トランクから、ここへ来る前にまとめて失敬してきた血液バッグを取り出し、チューブの差込口に口をつけて人間が栄養ゼリーを吸うように吸った。あれは、いつのことだったろう、新宿駅の地下道を歩いていて、「あなたの血液を必要としている人がいます、ご協力をお願いします」という呼び込みに初めて出くわしたとき、彼は思わず微笑んだものだ。それは正しく私のことではないか。鮮度が落ちれば当然味は落ちるが、狩りをせずに糧が手にはいるなら、それに越したことはない。リスクはなるべくおかしたくない。以来、少々寝過ごした目覚めのあとには必ず同じ場所へ行き、あの献血ルームが変わらずあることを確認することにしている。
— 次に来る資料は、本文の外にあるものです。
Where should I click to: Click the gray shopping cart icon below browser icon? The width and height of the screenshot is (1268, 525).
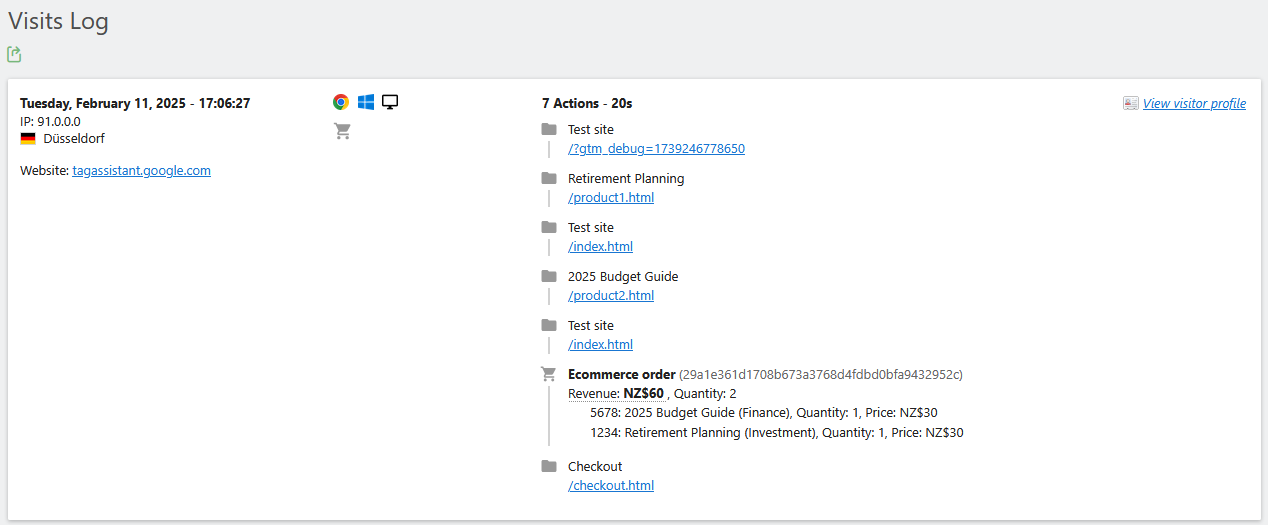342,131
眠っていたのはひと月くらいだったようだ。あの地下のねぐらはもう使えないだろう。当面は此処に間借りするとして、新しい住まいを見つけなければならない。またインターネット・カフェにでも潜り込んで、色々調べてみなければ。
空になった血液バッグを握りつぶし、彼は額を支えるように手で目を覆った。また、目覚めてしまった。この眠りが永遠であるようにと眠りに就くたび願うのに、黄昏とともに規則正しく目が覚める。身を隠し、誰にも頼れず、右も左もわからない世界を歩く術を探し、秘かに歩き回る。ニュースのチェックも欠かさず、自分を取り巻く全てに神経を尖らせておく。そんなことを、いつまで続ければいいのだろう。
それでもあるじ主と共にあった間はまだよかった。主が……ルカが傍らにいない今、神に見放され安らかな眠りから追放されていることは、終わりのない責め苦でしかない。
彼は頭を振って、主の面影を振り払おうとした。かわりに、かつての主によく似た服装の子どもの姿が脳裡を過ぎった。あの女はあの子を妹だと言った。試着室から消えたことも知っていた。あれは軽い悪戯だった。店員が、「お客様がその服をお召しになったら、本物のヴァンパイアに見えますよ」などと言うので、可笑しくなってしまったのだ。が、悪ふざけが過ぎたかも知れない。
喪服のように黒い服を着た、血のにおいの陰気なあの女の名前を聞き忘れたことを、彼は少し悔やんだ。